Often patients learn a lot from being shown how the joints and muscles in the pelvis work in symmetry and using giant sized tubi-grip increases patient’s awareness of the joints and movement. Although it’s stating the obvious, I’d never thought about it – using maternity supports is only of benefit AFTER the pelvis has been stabilised into a correct position/posture. It’s not good just fitting one on top of a pelvis which is out of alignment. Patients also advised NOT to push shopping trollies, do the hoovering, pick up toddlers (esp. on one hip) etc.
All of this is jsut from what I remember but if it would be of any interest to you, I can get you the proper notes and figures.
X
Really interesting, thank you. The thing about it not being the same as having a single baby twice in one sitting is really informative.
I’ve just started my midwifery journey, so I’m still ages away from decisions like these.

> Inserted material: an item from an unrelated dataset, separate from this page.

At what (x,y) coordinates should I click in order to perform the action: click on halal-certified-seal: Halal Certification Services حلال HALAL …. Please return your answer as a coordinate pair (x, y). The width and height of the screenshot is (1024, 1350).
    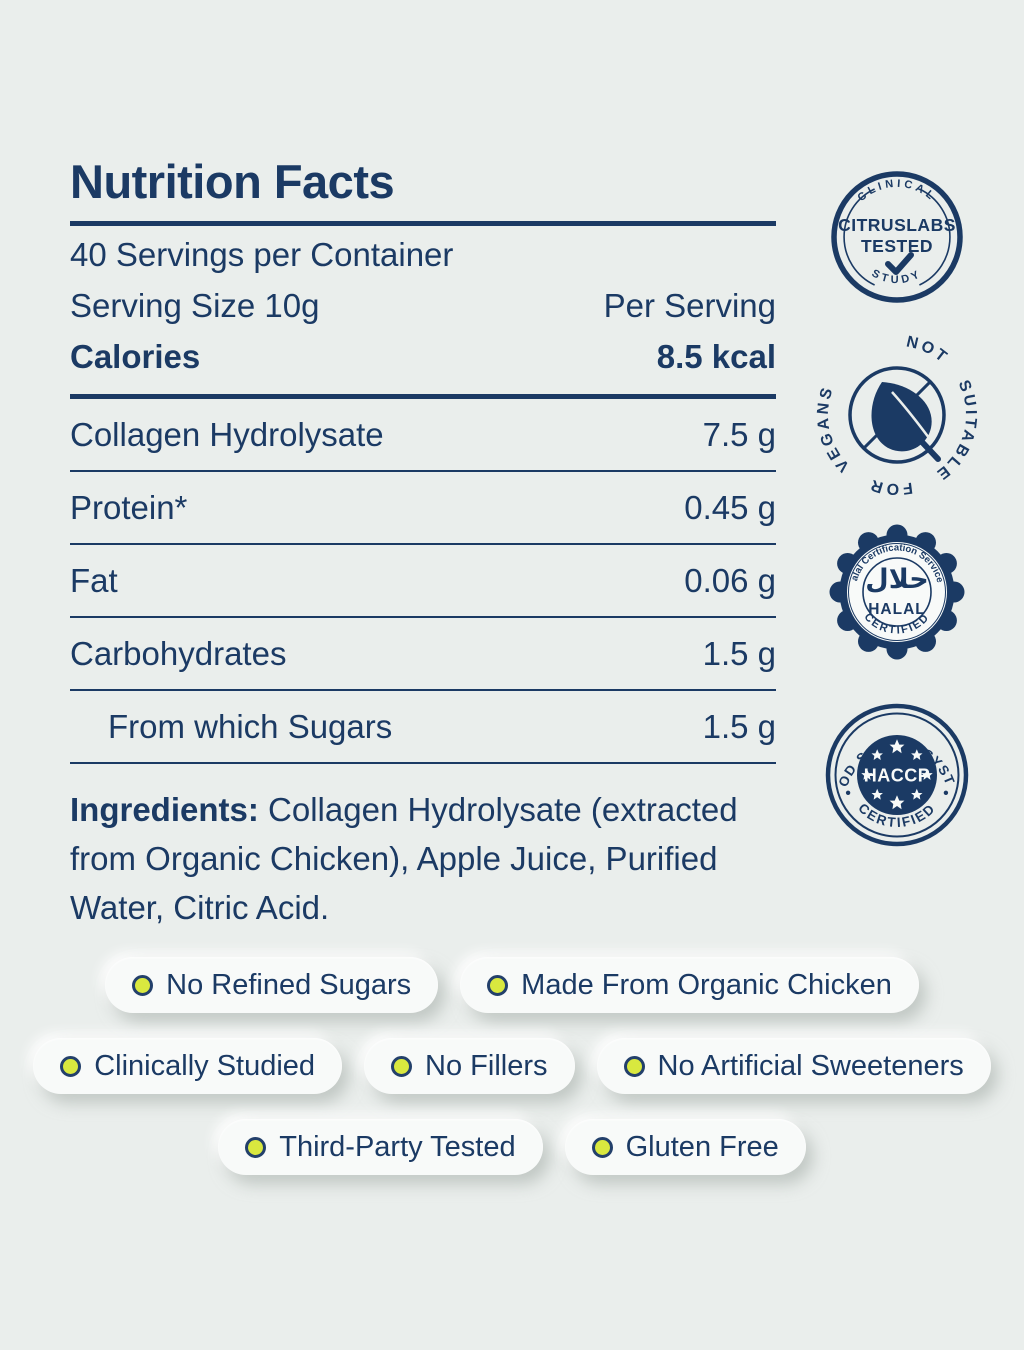
    Looking at the image, I should click on (896, 590).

Right now, if it’s anything more complicated than needing your pulse felt or your wee checked I’m probably not the best candidate!
With my NCT teacher hat on, I’d say that my experience suggests that the more “they” say that complicated = obstetric unit, lack of options, no discussion then the more women are likely to push for arguably higher risk things like twin homebirths.
Mrs M – Wow, student midwife, congratulations and good luck.
I find that if I can talk and explain everything to ‘high risk’ women first, get in before the consultant, then women are far more willing to compromise and consider options which are less hair-raising and potentially risky. If the G.P or consultant gets in there first, with an often very authoritarian approach. then I’m banging my head against a brick wall and really hoping that I’m not on-call when they labour.
Just a quick correction from a twin mom. A single amniotic sac or single chorionic sac is a definative indicator of identical twins. However, identicals can have completely separate pregnancies (chorion and amniotic sacs and placenta). It all depends on how early the fertilized egg splits.
And a single amniotic sac is a very high risk identical twin pregnancy, but it’s not so high risk if there are two separate amniotic sacs but one chorionic sac. A membrane separating the pregnancy eliminates any umbilicle tangling.
Also, fused placentas can happen with fraternal twins which emulate a single placenta. This happened with my fraternals (b/g) so there’s no question that they were fraternal.